Department of Commerce

Department overview
- Formed: 13 April 1932
- Preceding Department: Department of Markets (II) – for trade and agriculture Department of Transport (I) – for navigation, shipping and lighthouses;
- Dissolved: 22 December 1942
- Superseding Department: Department of Commerce and Agriculture;
- Jurisdiction: Commonwealth of Australia
- Headquarters: City, Canberra
- Ministers responsible: Charles Hawker, Minister of Commerce; William Scully, Minister of Commerce;
- Department executives: Edward Joseph Mulvany, Secretary (1932–1934); Frank Murphy, Secretary (1934–1942);

= Department of Commerce (Australia) =

Australian government department, 1932–1942

The Department of Commerce was an Australian government department that existed between April 1932 and December 1942.

==History==
The Department was created by the Lyons government when Cabinet approved the creation of the Department of Commerce in April 1932, renaming the previous Department of Markets. At the time of announcing the new department, Prime Minister Joseph Lyons said that it would generally have control of trade matters, with the government planning to wind down the Department of Trade and Customs's role in relation to trade, including by changing legislation where necessary.
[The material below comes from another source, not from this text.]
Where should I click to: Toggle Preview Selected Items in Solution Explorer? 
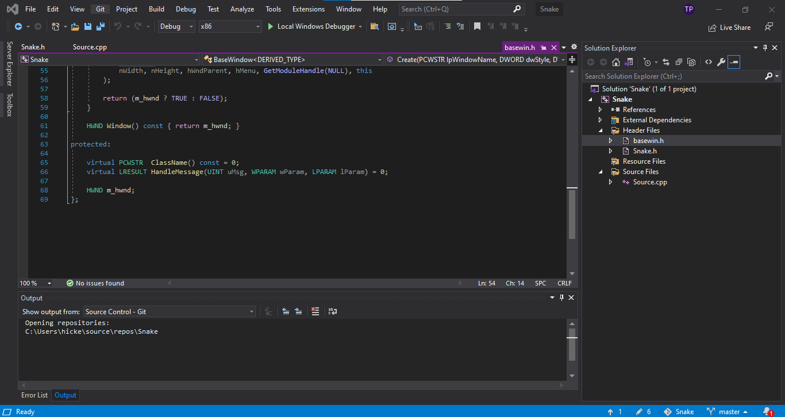click(734, 62)
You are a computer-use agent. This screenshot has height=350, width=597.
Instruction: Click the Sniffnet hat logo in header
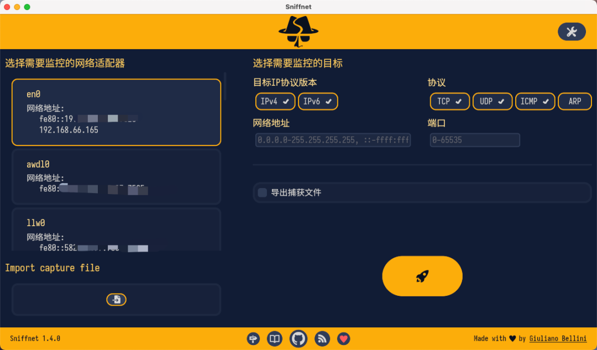[x=299, y=32]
In 1935 the Department of Commerce was enlarged and several officials were appointed to its ranks, including from the development branch of the Prime Minister's Department. By August 1935 the Commerce Department had about 80 people on its central staff. In 1936, the Department of Commerce was transferred from Melbourne to Canberra, part of a policy to centralise the general and political administration of Australia at the seat of government.

The Department was abolished in December 1942 and replaced by the Department of Commerce and Agriculture. A report in the Cairns Post said the effect of the change would be to establish the independence of the Commonwealth Director of Agriculture from the permanent head of the Commerce Department, then Edward Joseph Mulvany.

==Scope==
Information about the department's functions and government funding allocation could be found in the Administrative Arrangements Orders, the annual Portfolio Budget Statements and in the Department's annual reports.

At the department's creation it was responsible for:
- Government trade, agriculture, shipping, navigation
- Advances for purchase of wire and wire netting to settlers
- Assisting the following organisations:
  - Australian Apple and Pear Export Council
  - Australian Dairy Council
  - Australian Maize Council
  - Australian Pig Industry Council
  - Canned Fruits Control Board
  - Dairy Produce Control Board
  - Dried Fruits Control Board
  - Dried Fruits Interstate Organisations
  - Wine Overseas Marketing Board
- Australian National Travel Association
- Board of Trade
- The Provisional Commonwealth Council of State Egg Producers' Organisations

==Structure==
The Department was a Commonwealth Public Service department, staffed by officials who were responsible to the Minister for Commerce.